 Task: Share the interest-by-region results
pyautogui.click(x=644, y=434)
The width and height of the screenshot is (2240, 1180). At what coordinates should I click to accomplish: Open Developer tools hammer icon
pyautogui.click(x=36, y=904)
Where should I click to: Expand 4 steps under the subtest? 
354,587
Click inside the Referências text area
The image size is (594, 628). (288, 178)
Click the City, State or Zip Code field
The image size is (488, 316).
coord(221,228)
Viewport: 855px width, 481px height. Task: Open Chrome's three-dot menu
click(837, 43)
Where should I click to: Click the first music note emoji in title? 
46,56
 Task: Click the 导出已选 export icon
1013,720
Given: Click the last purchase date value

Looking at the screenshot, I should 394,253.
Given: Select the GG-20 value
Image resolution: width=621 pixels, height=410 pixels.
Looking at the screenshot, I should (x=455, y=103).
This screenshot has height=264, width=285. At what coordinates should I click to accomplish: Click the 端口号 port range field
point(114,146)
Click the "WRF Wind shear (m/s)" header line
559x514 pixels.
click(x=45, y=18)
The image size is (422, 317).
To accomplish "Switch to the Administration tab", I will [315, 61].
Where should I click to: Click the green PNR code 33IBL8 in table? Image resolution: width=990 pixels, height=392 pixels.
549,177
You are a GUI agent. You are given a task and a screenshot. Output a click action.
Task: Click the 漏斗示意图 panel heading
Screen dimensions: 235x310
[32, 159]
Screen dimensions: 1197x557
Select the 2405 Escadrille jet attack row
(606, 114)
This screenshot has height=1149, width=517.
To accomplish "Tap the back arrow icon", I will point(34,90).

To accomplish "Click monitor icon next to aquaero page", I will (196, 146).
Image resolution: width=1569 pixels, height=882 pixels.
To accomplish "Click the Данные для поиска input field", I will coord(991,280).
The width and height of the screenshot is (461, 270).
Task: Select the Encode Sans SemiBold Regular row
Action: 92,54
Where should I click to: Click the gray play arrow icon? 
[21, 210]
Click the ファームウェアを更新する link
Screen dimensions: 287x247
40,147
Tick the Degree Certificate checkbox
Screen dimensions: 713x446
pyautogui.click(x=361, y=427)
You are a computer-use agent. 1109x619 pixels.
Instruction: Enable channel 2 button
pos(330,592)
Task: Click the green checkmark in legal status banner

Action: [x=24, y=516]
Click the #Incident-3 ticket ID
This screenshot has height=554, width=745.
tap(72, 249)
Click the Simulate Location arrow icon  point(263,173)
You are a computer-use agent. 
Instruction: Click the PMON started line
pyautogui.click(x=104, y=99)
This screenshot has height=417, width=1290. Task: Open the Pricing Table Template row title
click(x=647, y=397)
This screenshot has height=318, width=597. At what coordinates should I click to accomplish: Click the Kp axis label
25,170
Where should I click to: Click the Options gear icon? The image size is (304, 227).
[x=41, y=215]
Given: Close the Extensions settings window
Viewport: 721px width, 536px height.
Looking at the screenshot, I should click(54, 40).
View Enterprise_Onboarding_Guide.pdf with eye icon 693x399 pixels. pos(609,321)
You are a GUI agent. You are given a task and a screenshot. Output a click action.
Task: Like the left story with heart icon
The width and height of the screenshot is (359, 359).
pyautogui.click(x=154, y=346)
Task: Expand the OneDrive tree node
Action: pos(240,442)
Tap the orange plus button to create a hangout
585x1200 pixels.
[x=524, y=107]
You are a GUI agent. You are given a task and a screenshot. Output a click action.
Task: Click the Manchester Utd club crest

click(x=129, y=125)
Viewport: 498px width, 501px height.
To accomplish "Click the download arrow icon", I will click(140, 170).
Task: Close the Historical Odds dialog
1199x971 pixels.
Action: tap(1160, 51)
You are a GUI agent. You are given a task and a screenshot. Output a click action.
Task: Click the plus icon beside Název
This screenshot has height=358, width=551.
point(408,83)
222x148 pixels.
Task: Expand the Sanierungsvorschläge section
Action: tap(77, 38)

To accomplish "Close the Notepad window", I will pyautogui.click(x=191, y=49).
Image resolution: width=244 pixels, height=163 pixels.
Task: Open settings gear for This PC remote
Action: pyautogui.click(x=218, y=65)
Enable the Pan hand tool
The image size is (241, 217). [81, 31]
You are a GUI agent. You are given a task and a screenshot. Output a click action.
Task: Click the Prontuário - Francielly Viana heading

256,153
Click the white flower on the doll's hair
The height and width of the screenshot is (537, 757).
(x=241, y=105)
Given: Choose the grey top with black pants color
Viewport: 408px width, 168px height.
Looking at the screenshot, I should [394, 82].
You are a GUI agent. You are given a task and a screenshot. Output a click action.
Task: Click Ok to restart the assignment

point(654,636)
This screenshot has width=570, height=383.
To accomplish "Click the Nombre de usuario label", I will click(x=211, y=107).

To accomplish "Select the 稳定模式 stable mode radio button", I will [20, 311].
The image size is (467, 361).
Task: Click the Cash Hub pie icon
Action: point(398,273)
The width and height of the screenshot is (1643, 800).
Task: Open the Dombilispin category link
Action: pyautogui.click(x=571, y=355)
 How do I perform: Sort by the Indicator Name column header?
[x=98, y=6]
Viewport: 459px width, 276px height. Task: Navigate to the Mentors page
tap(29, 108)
+++
Given problem ::
Please return all of the data above with every line unchanged.

Exercise answer ::
 Task: Share the interest-by-region results
pyautogui.click(x=644, y=434)
The width and height of the screenshot is (2240, 1180). At what coordinates should I click to accomplish: Open Developer tools hammer icon
pyautogui.click(x=36, y=904)
Where should I click to: Expand 4 steps under the subtest? 
354,587
Click inside the Referências text area
The image size is (594, 628). (288, 178)
Click the City, State or Zip Code field
The image size is (488, 316).
coord(221,228)
Viewport: 855px width, 481px height. Task: Open Chrome's three-dot menu
click(837, 43)
Where should I click to: Click the first music note emoji in title? 
46,56
 Task: Click the 导出已选 export icon
1013,720
Given: Click the last purchase date value

Looking at the screenshot, I should 394,253.
Given: Select the GG-20 value
Image resolution: width=621 pixels, height=410 pixels.
Looking at the screenshot, I should (x=455, y=103).
This screenshot has height=264, width=285. At what coordinates should I click to accomplish: Click the 端口号 port range field
point(114,146)
Click the "WRF Wind shear (m/s)" header line
559x514 pixels.
click(x=45, y=18)
The image size is (422, 317).
To accomplish "Switch to the Administration tab", I will [315, 61].
Where should I click to: Click the green PNR code 33IBL8 in table? Image resolution: width=990 pixels, height=392 pixels.
549,177
You are a GUI agent. You are given a task and a screenshot. Output a click action.
Task: Click the 漏斗示意图 panel heading
Screen dimensions: 235x310
[32, 159]
Screen dimensions: 1197x557
Select the 2405 Escadrille jet attack row
(606, 114)
This screenshot has height=1149, width=517.
To accomplish "Tap the back arrow icon", I will point(34,90).

To accomplish "Click monitor icon next to aquaero page", I will (196, 146).
Image resolution: width=1569 pixels, height=882 pixels.
To accomplish "Click the Данные для поиска input field", I will coord(991,280).
The width and height of the screenshot is (461, 270).
Task: Select the Encode Sans SemiBold Regular row
Action: 92,54
Where should I click to: Click the gray play arrow icon? 
[21, 210]
Click the ファームウェアを更新する link
Screen dimensions: 287x247
40,147
Tick the Degree Certificate checkbox
Screen dimensions: 713x446
pyautogui.click(x=361, y=427)
You are a computer-use agent. 1109x619 pixels.
Instruction: Enable channel 2 button
pos(330,592)
Task: Click the green checkmark in legal status banner

Action: [x=24, y=516]
Click the #Incident-3 ticket ID
This screenshot has height=554, width=745.
tap(72, 249)
Click the Simulate Location arrow icon  point(263,173)
You are a computer-use agent. 
Instruction: Click the PMON started line
pyautogui.click(x=104, y=99)
This screenshot has height=417, width=1290. Task: Open the Pricing Table Template row title
click(x=647, y=397)
This screenshot has height=318, width=597. At what coordinates should I click to accomplish: Click the Kp axis label
25,170
Where should I click to: Click the Options gear icon? The image size is (304, 227).
[x=41, y=215]
Given: Close the Extensions settings window
Viewport: 721px width, 536px height.
Looking at the screenshot, I should click(54, 40).
View Enterprise_Onboarding_Guide.pdf with eye icon 693x399 pixels. pos(609,321)
You are a GUI agent. You are given a task and a screenshot. Output a click action.
Task: Like the left story with heart icon
The width and height of the screenshot is (359, 359).
pyautogui.click(x=154, y=346)
Task: Expand the OneDrive tree node
Action: pos(240,442)
Tap the orange plus button to create a hangout
585x1200 pixels.
[x=524, y=107]
You are a GUI agent. You are given a task and a screenshot. Output a click action.
Task: Click the Manchester Utd club crest

click(x=129, y=125)
Viewport: 498px width, 501px height.
To accomplish "Click the download arrow icon", I will click(140, 170).
Task: Close the Historical Odds dialog
1199x971 pixels.
Action: tap(1160, 51)
You are a GUI agent. You are given a task and a screenshot. Output a click action.
Task: Click the plus icon beside Název
This screenshot has height=358, width=551.
point(408,83)
222x148 pixels.
Task: Expand the Sanierungsvorschläge section
Action: tap(77, 38)

To accomplish "Close the Notepad window", I will pyautogui.click(x=191, y=49).
Image resolution: width=244 pixels, height=163 pixels.
Task: Open settings gear for This PC remote
Action: pyautogui.click(x=218, y=65)
Enable the Pan hand tool
The image size is (241, 217). [81, 31]
You are a GUI agent. You are given a task and a screenshot. Output a click action.
Task: Click the Prontuário - Francielly Viana heading

256,153
Click the white flower on the doll's hair
The height and width of the screenshot is (537, 757).
(x=241, y=105)
Given: Choose the grey top with black pants color
Viewport: 408px width, 168px height.
Looking at the screenshot, I should [394, 82].
You are a GUI agent. You are given a task and a screenshot. Output a click action.
Task: Click Ok to restart the assignment

point(654,636)
This screenshot has width=570, height=383.
To accomplish "Click the Nombre de usuario label", I will click(x=211, y=107).

To accomplish "Select the 稳定模式 stable mode radio button", I will [20, 311].
The image size is (467, 361).
Task: Click the Cash Hub pie icon
Action: point(398,273)
The width and height of the screenshot is (1643, 800).
Task: Open the Dombilispin category link
Action: pyautogui.click(x=571, y=355)
 How do I perform: Sort by the Indicator Name column header?
[x=98, y=6]
Viewport: 459px width, 276px height. Task: Navigate to the Mentors page
tap(29, 108)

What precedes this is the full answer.